116 3rd St SE
Cedar Rapids, Iowa 52401
New Iowa law allows yard waste in landfills in certain conditions
Jul. 7, 2015 9:45 pm
CEDAR RAPIDS — State law has changed in a way that one day dramatically could affect how homeowners and home renters here take care of a most fundamental task — getting rid of waste.
For more than 20 years, Iowa has required communities to divert yard waste from landfills as a way to extend the life of the landfills while turning the organic waste into useful compost.
Residents with city garbage pickup in Cedar Rapids have a gray garbage cart, a blue recycling cart and a big green cart for yard waste.
The new state law permits communities to put yard waste into landfills if the landfill has a mechanism in place as does the Cedar Rapids/Linn County Solid Waste Agency's landfill to capture gas produced by the decomposition of waste and turn it into renewable energy.
Linn County Supervisor Brent Oleson, a member of the Solid Waste Agency board, said the new law is little short of a sea change.
'It's like one morning you get up and coffee is good for you and makes you live longer, and the next morning, it's bad for you,' Oleson said. 'So it's confusing.
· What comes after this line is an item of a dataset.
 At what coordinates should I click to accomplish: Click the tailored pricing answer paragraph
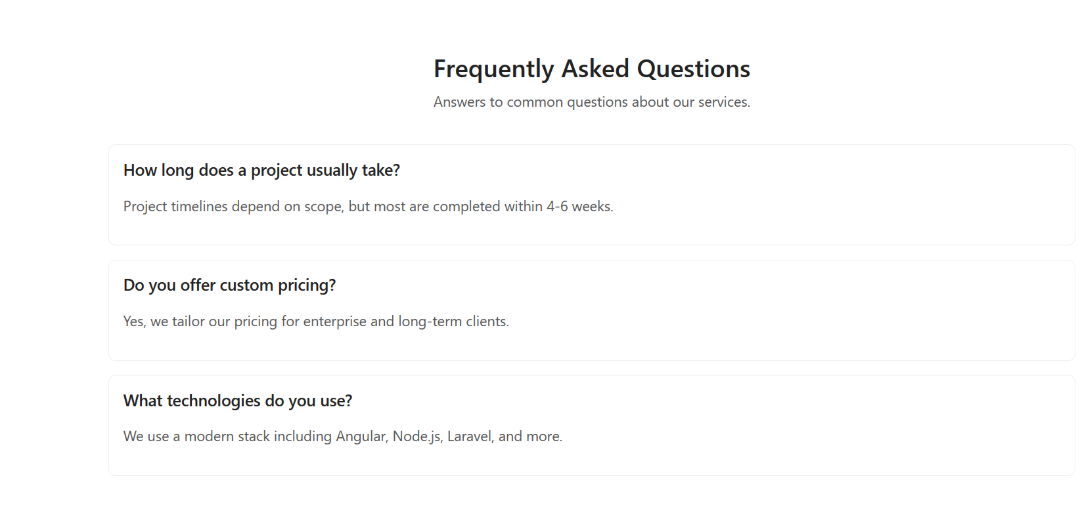[x=316, y=321]
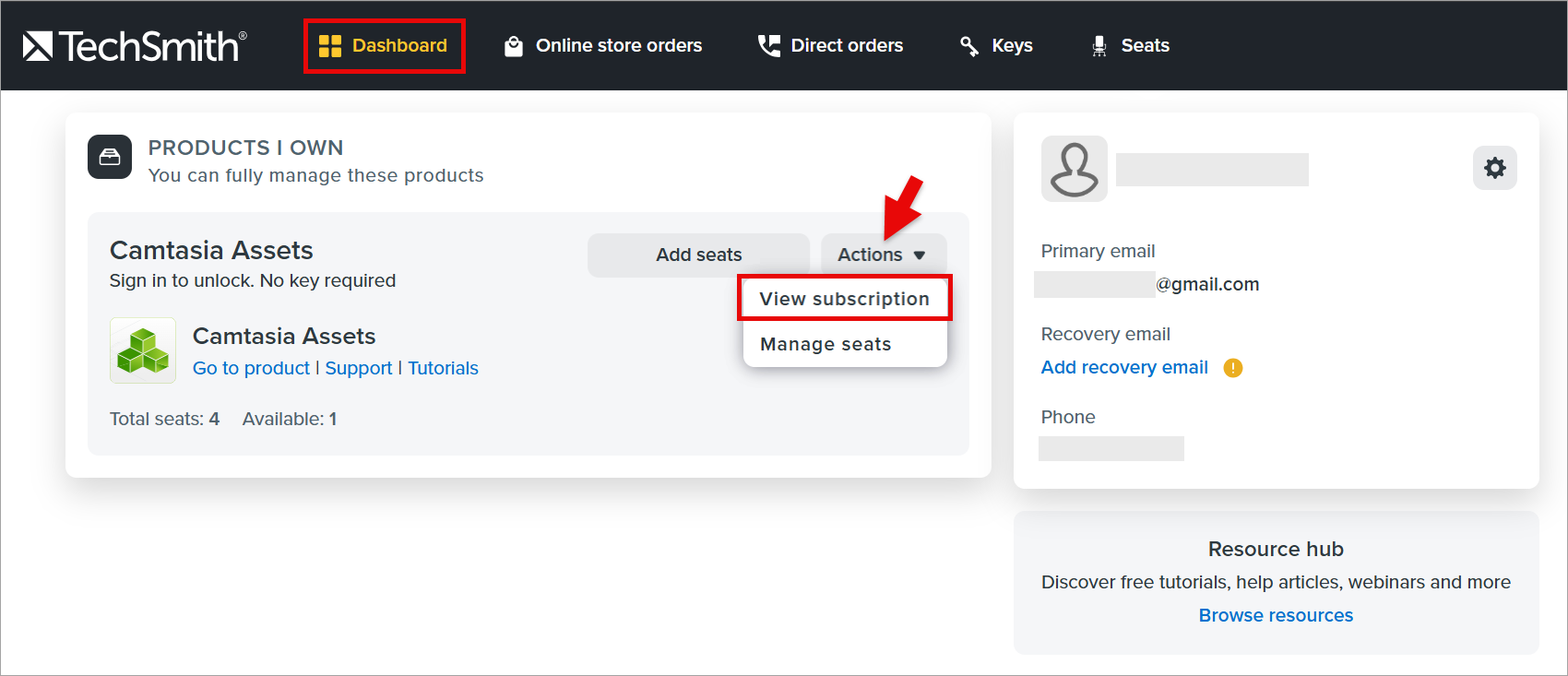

But then I thought, OK, we need to let science lead us to the best options.'
Karmin McShane, the agency's executive director, on Tuesday said the agency and the statewide association of landfills supported the law change because it gives landfills another option in an industry in which waste-to-energy projects of one sort or another are regularly proposed.
At the same time, McShane called it a 180-degree shift in thinking in a state where the Iowa Department of Natural Resources has quantified success for years by how much a community keeps out of a landfill.
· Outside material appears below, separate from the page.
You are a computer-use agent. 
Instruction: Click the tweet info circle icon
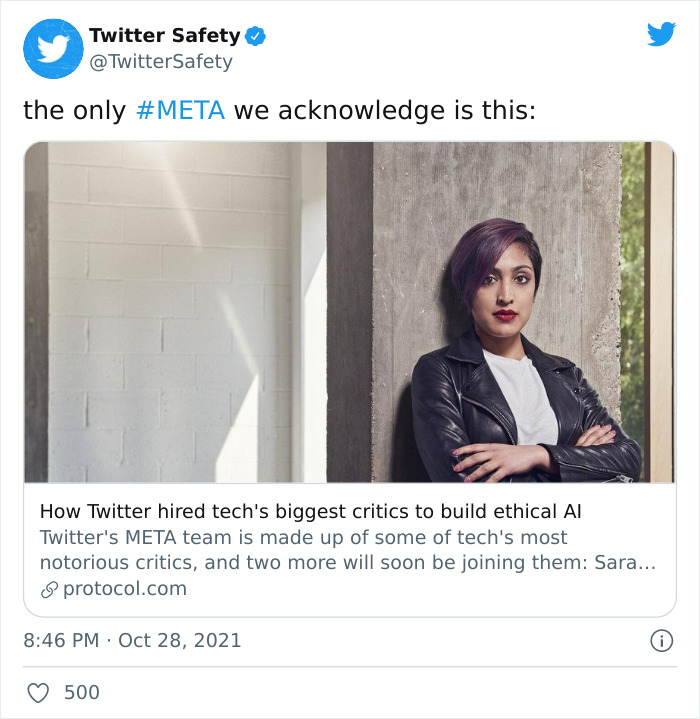[x=661, y=641]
Department of Natural Resources spokesman Kevin Baskins said Tuesday that the Metro Waste Authority in the Des Moines metro area introduced the legislation, not the DNR. His organization, he added, did not take a position on the legislation.
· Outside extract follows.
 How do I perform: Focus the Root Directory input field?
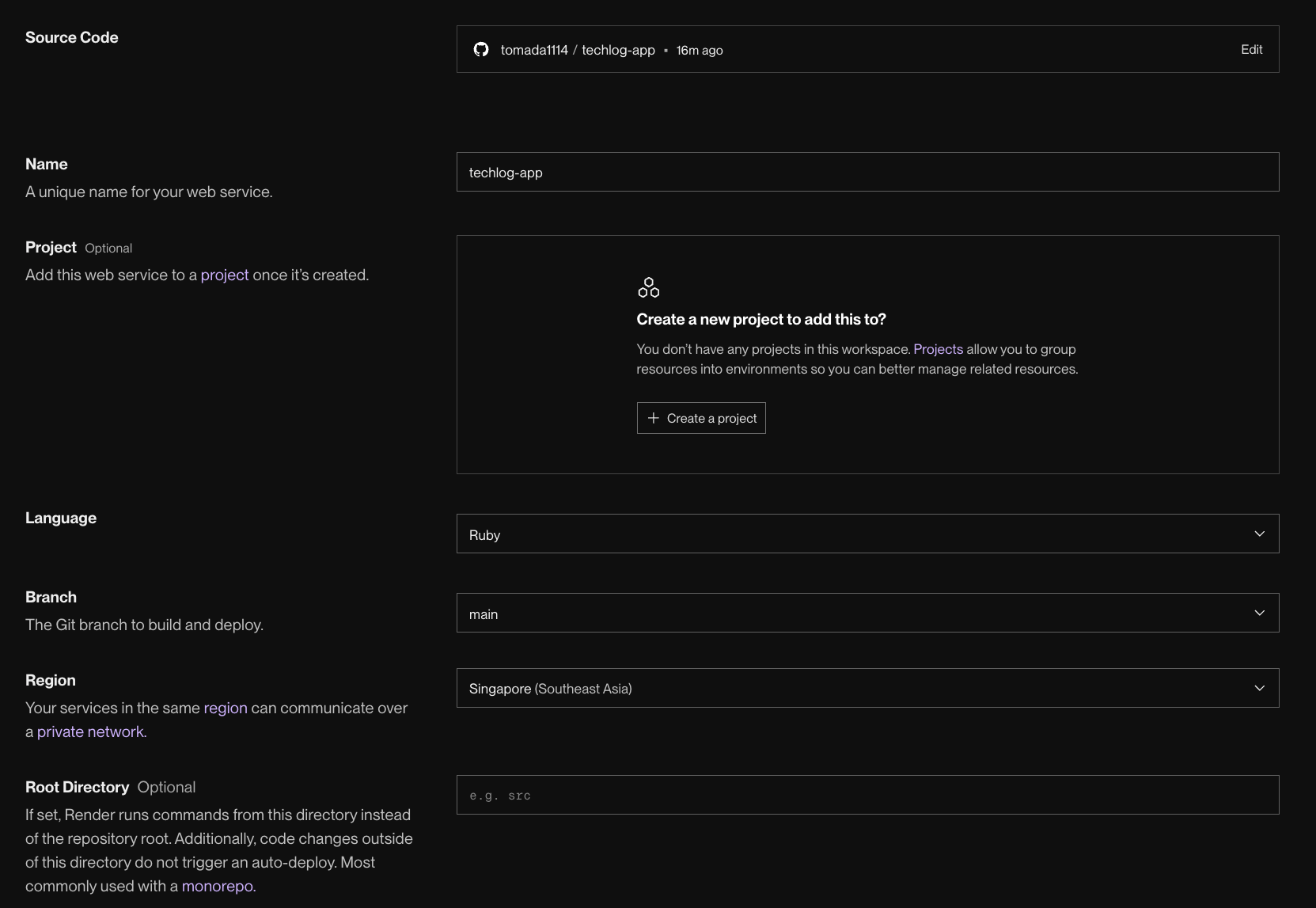coord(867,795)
McShane said the law change on the handling of yard waste fits a larger concept of environmental management. Important, too, are greenhouse gas emissions, fuel use, the amount of equipment needed and the hours it runs and the conversion of waste to renewable energy, she said.
For now, McShane said the Solid Waste Agency does not anticipate making any changes, and it will continue to keep yard waste out of its active landfill at County Home Road and Highway 13.
However, Cedar Rapids City Council member Ralph Russell, chairman of the agency's board, said Tuesday he expected that the agency board will discuss the issue and that the city will study what the ability to put yard waste into the landfill might mean for its solid-waste collection operation and costs.
Cedar Rapids operates three fleets of trucks — those that pick up garbage, those that pick up recyclables and those that pick up yard waste.
The new rule on yard waste would allow one truck to pick up both garbage and yard waste, holding out the prospect for the need for fewer trucks and less fuel to operate them.
Steve Hershner, Cedar Rapids's utilities director and a Solid Waste Agency board member, said Tuesday that his department will incorporate the new state law change into the development of its budget for the next fiscal year as the city evaluates how the change affects customer service and the efficiency of operations.
The Metro Waste Agency in the Des Moines metro area is farther along in investigating the new yard waste law, and a study commissioned for the agency by SCS Engineers of West Des Moines concluded that placing yard waste in the agency's landfill near Mitchellville could reduce greenhouse gas emissions by 11 percent.
Leslie Irlbeck, the agency's program and outreach manager, on Tuesday said the study's conclusion is based on two premises: a reduction in the number of truck trips needed for pickup if garbage trucks pick up both trash and yard waste at the same time; and an increase in the production of landfill gas with the inclusion of fast-decomposing yard waste in the landfill.
She and the Cedar Rapids/Linn County agency's McShane both said their agencies' compost operations continue to struggle to find a market for the product.
Five landfills in Iowa are affected by the law change on yard waste because of their ability to capture landfill gas and turn it into energy. Those are the Cedar Rapids/Linn County and Des Moines area landfills and ones in Scott County, Winnebago County and Des Moines County.
The Iowa City Landfill captures gas but burns it off and does not now convert it to energy.
(File Photo) A crew with the City of Cedar Rapids Solid Waste/Recycling Department pick up yard waste.